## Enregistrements
:::::
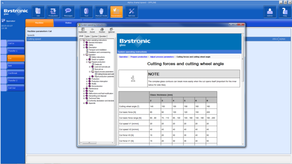The width and height of the screenshot is (292, 164).
Task: Collapse the Operation tree node
Action: tap(84, 55)
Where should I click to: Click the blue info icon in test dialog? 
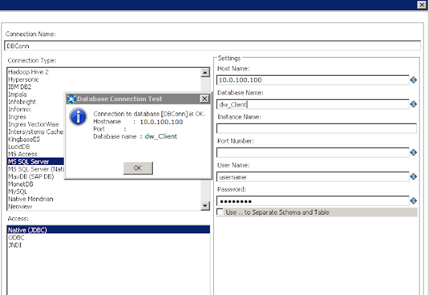coord(78,117)
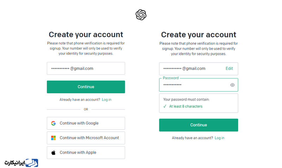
:::::
## Travail à faire
Recopiez mot pour mot toutes les lignes des données ci-dessus, en laissant les images de côté.

## Solution du problème
The width and height of the screenshot is (292, 164).
Task: Collapse the Operation tree node
Action: tap(84, 55)
Where should I click to: Click the blue info icon in test dialog? 
coord(78,117)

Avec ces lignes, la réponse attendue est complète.